Потом, выбрав тропу поположе, направил рысака к песчаной дороге. Наперерез из кустов вдруг вынырнул монах, чуть не угодив под копыта.
— Тпру-у! Куда тебя несет? Другой дороги нет? — сердито воскликнул Тикшай.
Монах, схвативший испуганного коня за уздечку, поднял голову, и Тикшай узнал его:
— Ба! Промза!
— Вот это встреча! Что это ты здесь делаешь, Тикшай?!
— Потом скажу. Давай сначала поздороваемся. Считай, целый год не виделись.
Тикшай спешился, друзья обнялись.
— Как живешь-можешь?
— Живу, сухари жую… — невесело ответил Промза. — Белый хлеб есть некогда — работы в соборе много.
— А как Святейший поживает? Здоров?
— Что ему сделается? Бог не царь, от него не отвернулся… Ну ладно, пойдем в монастырь. Скоро трапеза. Я нагулялся, есть хочу… Да и тебе с дороги подкрепиться не мешает.
* * *Людские сплетни да оголтелая болтовня, которые поднялись вокруг новых икон и книг, достигли ушей Никона. Его взволновала и потрясла очень и новость, которая примчалась из Соловков: архимандрит Илья поднял монахов, обвинив Патриарха в восстании против православия. Поэтому Никон и не выезжал из Нового Иерусалима, где душевные муки глушил работой. Уже были подняты монастырские стены, две часовенки, одна была названа Самарянкою, а вторая — Соломоновой купелью.
Позади строящегося храма поставили двухэтажный домик. Внизу открыли трапезную, а также гостиницу для паломников. Наверху, во втором ярусе, откуда далеко виднелись окрестности, прозванные Никоном «Палестиной», была его келья.

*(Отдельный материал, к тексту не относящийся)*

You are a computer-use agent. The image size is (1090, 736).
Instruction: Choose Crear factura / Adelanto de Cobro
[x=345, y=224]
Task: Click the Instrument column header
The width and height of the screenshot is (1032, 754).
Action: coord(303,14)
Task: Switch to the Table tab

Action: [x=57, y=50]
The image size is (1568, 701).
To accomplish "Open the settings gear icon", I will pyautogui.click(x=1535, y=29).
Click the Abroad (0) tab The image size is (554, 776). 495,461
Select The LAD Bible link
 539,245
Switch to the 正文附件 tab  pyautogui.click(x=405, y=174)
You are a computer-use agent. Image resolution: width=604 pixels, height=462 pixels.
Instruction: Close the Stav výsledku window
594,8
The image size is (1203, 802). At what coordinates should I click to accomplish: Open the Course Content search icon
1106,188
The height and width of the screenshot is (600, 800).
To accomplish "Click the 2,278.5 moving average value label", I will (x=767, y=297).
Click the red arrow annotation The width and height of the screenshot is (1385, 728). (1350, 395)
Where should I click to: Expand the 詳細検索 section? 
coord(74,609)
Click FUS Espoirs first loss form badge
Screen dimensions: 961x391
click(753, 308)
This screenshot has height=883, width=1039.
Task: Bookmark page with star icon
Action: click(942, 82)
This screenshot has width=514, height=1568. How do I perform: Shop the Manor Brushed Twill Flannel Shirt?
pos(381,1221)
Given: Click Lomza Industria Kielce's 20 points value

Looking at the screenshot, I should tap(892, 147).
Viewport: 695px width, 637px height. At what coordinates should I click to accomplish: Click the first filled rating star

Домик заканчивался маленькой часовенкой, служившей Никону домовой церковью.
По утрам Патриарх спускался вниз, чтобы поработать вместе со строителями. Каждый здешний кирпич был вынянчен его руками, весь монастырь он считал своим любимым детищем.
Поднимаясь по витой, ещё не истертой подошвами лестнице в свою келью, Никон устало опирался руками о шероховатые от свежей побелки стены, как бы раздвигая плечами каменный кокон. Миновал вход в часовню, где обычно молился в одиночестве, сгорбившись, прошел в низкую дверь своей кельи. Тут прохладно. Никон с удовольствием снял с себя пропотевший подрясник и опустился на скамью, откинувшись к стене. Приятно отдохнуть после физической работы, прислушиваясь к каждой стонущей мышце, каждой ноющей жилке.
На столике у окна стоял макет храма, привезенный Арсением Греком с Востока.